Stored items
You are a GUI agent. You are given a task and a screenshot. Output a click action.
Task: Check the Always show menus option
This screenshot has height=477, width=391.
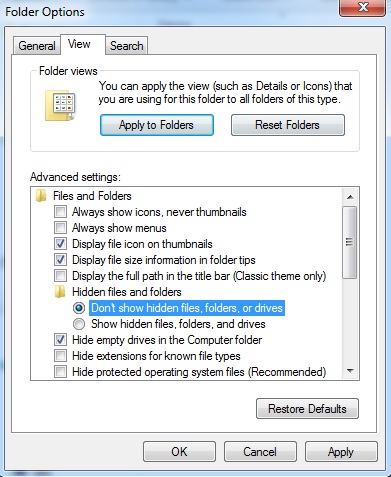(60, 228)
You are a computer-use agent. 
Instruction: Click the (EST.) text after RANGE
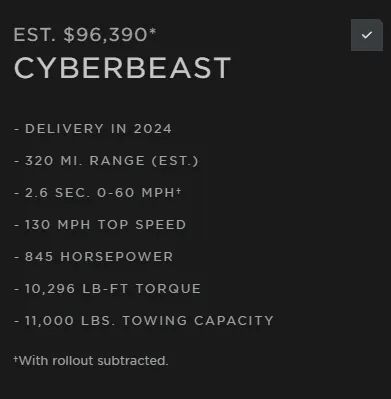click(175, 161)
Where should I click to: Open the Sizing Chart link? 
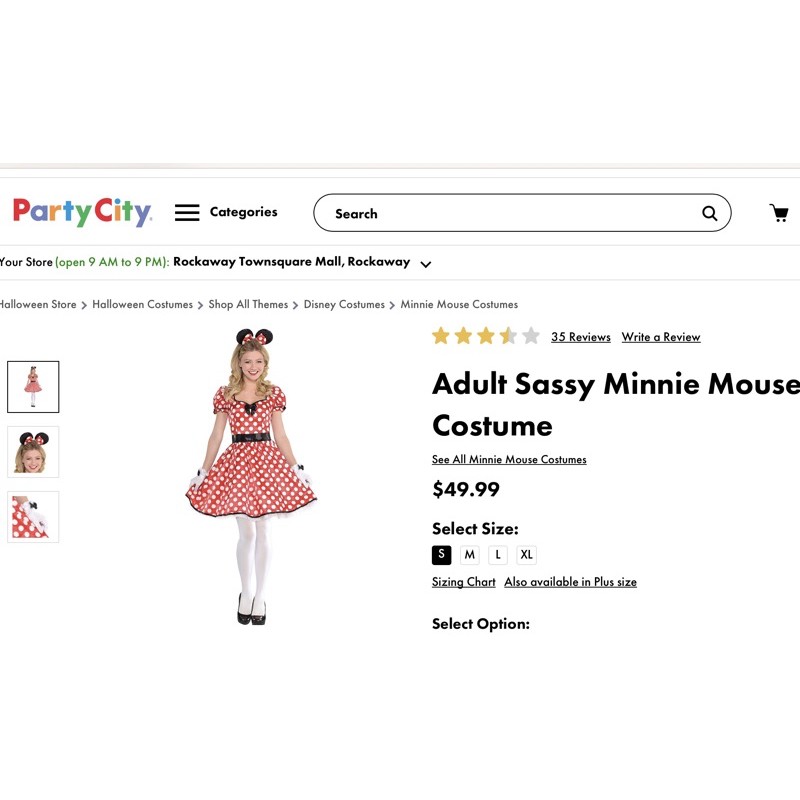tap(463, 582)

▸ Task to complete:
From the records above, return each line that includes "agent".

▸ Exercise solution:
You are a GUI agent. You are given a task and a screenshot. Output a click action.
You are a computer-use agent. 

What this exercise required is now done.